As we are testing multiple models we need to take a sample of the data for the models to learn from and a sample of the data for the models to compare their answers against. These are called the ‘estimation sample’ and ‘validation sample’. To create these samples we need to use to ‘Create Samples’ tool in Preparation. The Create Samples tool allows you to chose the percentage of the data that is used for the estimation, the percentage of the data that is used for the validation and how much of the data is not used. With reasonably sized data sets a good ratio is around 80% for the estimation and 20% for the validation, however this can vary. For very large data sets the model will take a very long time to run and might be at risk of overfitting, so it can be useful to leave some of the information out. For this example the ratio of 80% to 20% will be used.

The estimation data will be outputted from the ‘E’ tab at the top, the validation data will be outputted from the ‘V’ tab in the middle and the unused, or ‘hold out’ data, will be outputted from the ‘H’ tab. So from the ‘E’ tab the different models need to be set up. Here we will compare how Linear Regression compares against the Boosted Model. Set these up by selecting Sum_Sales as the target field and all the predictors as the predictor fields (make sure not to include the target field within the predictor fields!). Also if using Linear Regression the version of the model will have to be changed to 1.0 which can be done by right-clicking the tool and going to ‘Choose Tool Version’.

Adding a browse tool to the ‘R’ tab on the models will show a report of the model, but it is the ‘O’ tab which will output the data to be used.

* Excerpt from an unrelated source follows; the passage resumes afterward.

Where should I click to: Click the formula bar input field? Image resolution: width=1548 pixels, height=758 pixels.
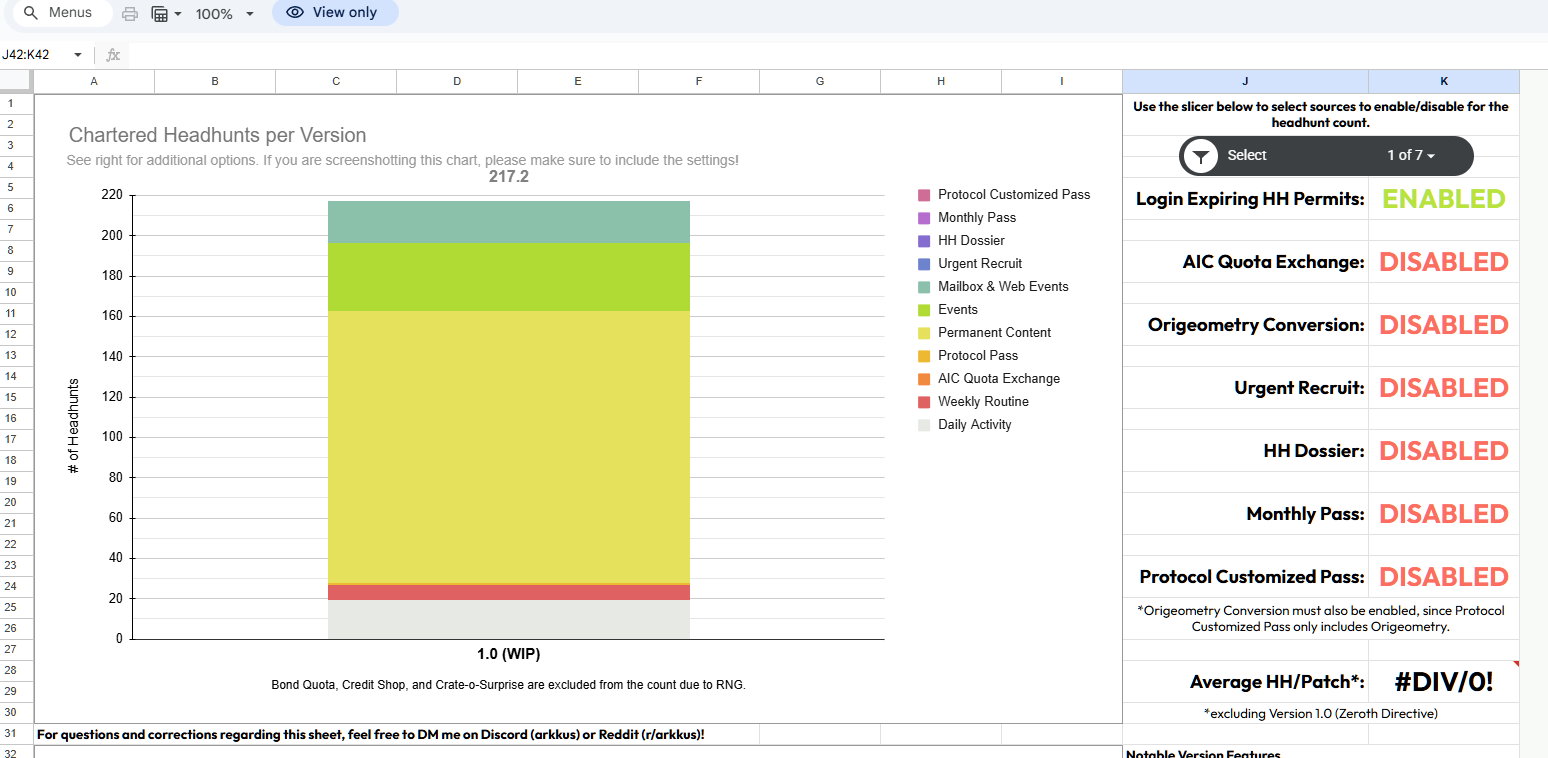(x=800, y=55)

Next we need to union the results of the two models together. To do this we take the ‘O’ output from both the model tabs to a Union tool and leave the Union to auto config by name.

The next tool to be used may also need to be downloaded. The ‘Model Comparison’ tool can be downloaded here and then used in our comparison. The Model Comparison tool has two inputs, the ‘D’ input, to which data is inputted, and the ‘M’ input, to which the model data is inputted. Our data will be the validation data and the model will come from the union of the two models. Adding a browse tool to all three of the outputs (Ctrl+Shift+B for the keyboard shortcut) will show comparisons between the two models. The ‘E’ output gives the model information, the ‘P’ output gives actual data and the ‘R’ output gives the report.

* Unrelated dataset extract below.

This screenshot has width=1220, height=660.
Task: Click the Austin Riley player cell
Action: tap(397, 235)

The ‘E’ output tab is the one of interest here. Using the browse tool to see the results we can see 6 new fields. The ‘Model’ field is the model name being compared, the ‘Correlation’ field is how strongly the actual values correlate to the estimation line, and the ‘RMSE’ field is the sum of all the predictive errors from the actual value. The other three, provide more information (if you know how to use this information then please comment below) however we only need the first three to make a judgement. Firstly we want the ‘Correlation’ field to be as close to 1 as possible, as the closer the to 1 the value is the closer the estimation line is to being perfectly hitting all values. Secondly we want the ‘RMSE’ field to be as small as possible. As ‘RMSE’ is the distance between the estimated values and the real values the lower the better.

Here we can see that the linear model has a correlation of 0.17 and the boosted model has a correlation of 0.70. So the boosted model definitely wins here. Also the boosted model has a smaller RMSE score, so it is clear here that the boosted model trumps the linear model for this data set.

Other types of models can be compared in the same way and as many models as you want too. Changing the amount of data that is being learnt from and is being validated against will change how close the approximations are, so a balance needs to be made. A lot of the time one of the models will stand out as better amongst the rest but sometimes they might have to be looked into a little more.